Sorting Dictionaries
We have seen that dictionaries do not have an inherent order. To impose an order when processing a dictionary, therefore, you have to sort it using the sorted() function. But in this case "sorting a dictionary" is something of a misnomer  a dictionary is orderless and therefore cannot be sorted, ever. What you sort in fact is the dictionary keys. Below, looping over the sorted list of keys sorted(simpsons), the dictionary content is printed out with the keys in alphabetical order:
 >>> for s in sorted(simpsons):
print(s, 'is', simpsons[s], 'years old.')
Bart is 10 years old.
Homer is 36 years old.
Lisa is 8 years old.
Marge is 35 years old.
 
But what if we want to sort by Simpson family's age, i.e., the dictionary value? If you are thinking "OK, we should sort the value list", you're wrong. We still need to sort the keys and *not* the values  having a sorted list of values is unhelpful, because retrieving dictionary entries can only be done through keys. So we still sort the keys, but based on their mapped value. That can be achieved by specifying the key= option, key=simpsons.get to be exact:
 >>> for s in sorted(simpsons, key=simpsons.get):
print(s, 'is', simpsons[s], 'years old.')
Lisa is 8 years old.
Bart is 10 years old.
Marge is 35 years old.
Homer is 36 years old.
 
But why key=simpsons.get? dict.get(x) is an alternative way of retrieving the dictionary value with the key x. Hence, simpsons.get('Lisa') is the same as simpsons['Lisa'], that is, the dictionary value for the key 'Lisa'.
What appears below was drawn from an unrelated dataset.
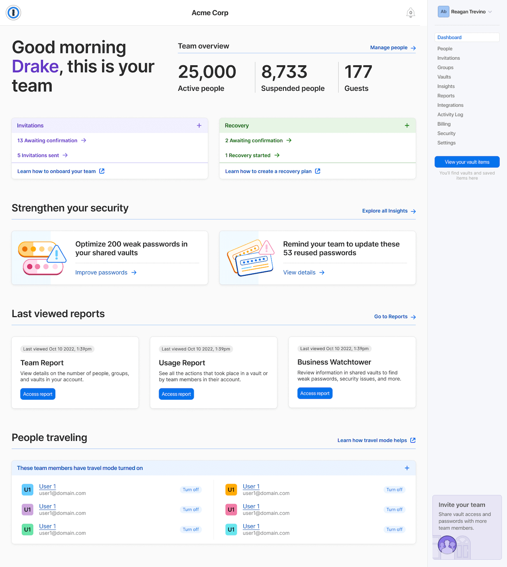Open the 13 Awaiting confirmation link
The image size is (507, 567).
tap(47, 140)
Reordering a List: list.reverse() and list.sort()
If you are dealing with a list, there are two list methods for manipulating its order. .reverse() reverses it, and .sort() sorts it:
 >>> li = [9, 4, 13, 1, 2]
>>> li.reverse()
>>> li
[2, 1, 13, 4, 9]
>>> li.sort()
>>> li
[1, 2, 4, 9, 13]
 
But wait, what's the difference between sorted() and .sort()? First, sorted() is a general function that can be applied to multiple types including lists; it also RETURNS a NEW list while leaving the original intact:
 >>> li = ['x', 'ab', 'd', 'cde']
>>> sorted(li)
['ab', 'cde', 'd', 'x']
>>> li
['x', 'ab', 'd', 'cde']
 
By contrast, .sort() is a list method defined strictly on the list type, as the "." syntax indicates. When called, it quietly changes the original list in place (in memory), without returning anything:
 >>> li = ['x', 'ab', 'd', 'cde']
>>> li.sort()
>>> li
['ab', 'cde', 'd', 'x']
 
The topic of returning a new value vs. modifying existing data was covered in depth in Mutability.
But of the two, which sorting mechanism should you be using? It depends. The .sort() method alters the calling list, so the original order is lost forever. If you need to keep around the original order, sorted() is the way to go. On the other hand, if you are dealing with a huge list, sorted() creates another list of the same size, so unless you have a good reason to keep the original list intact, using .sort() is more memoryefficient.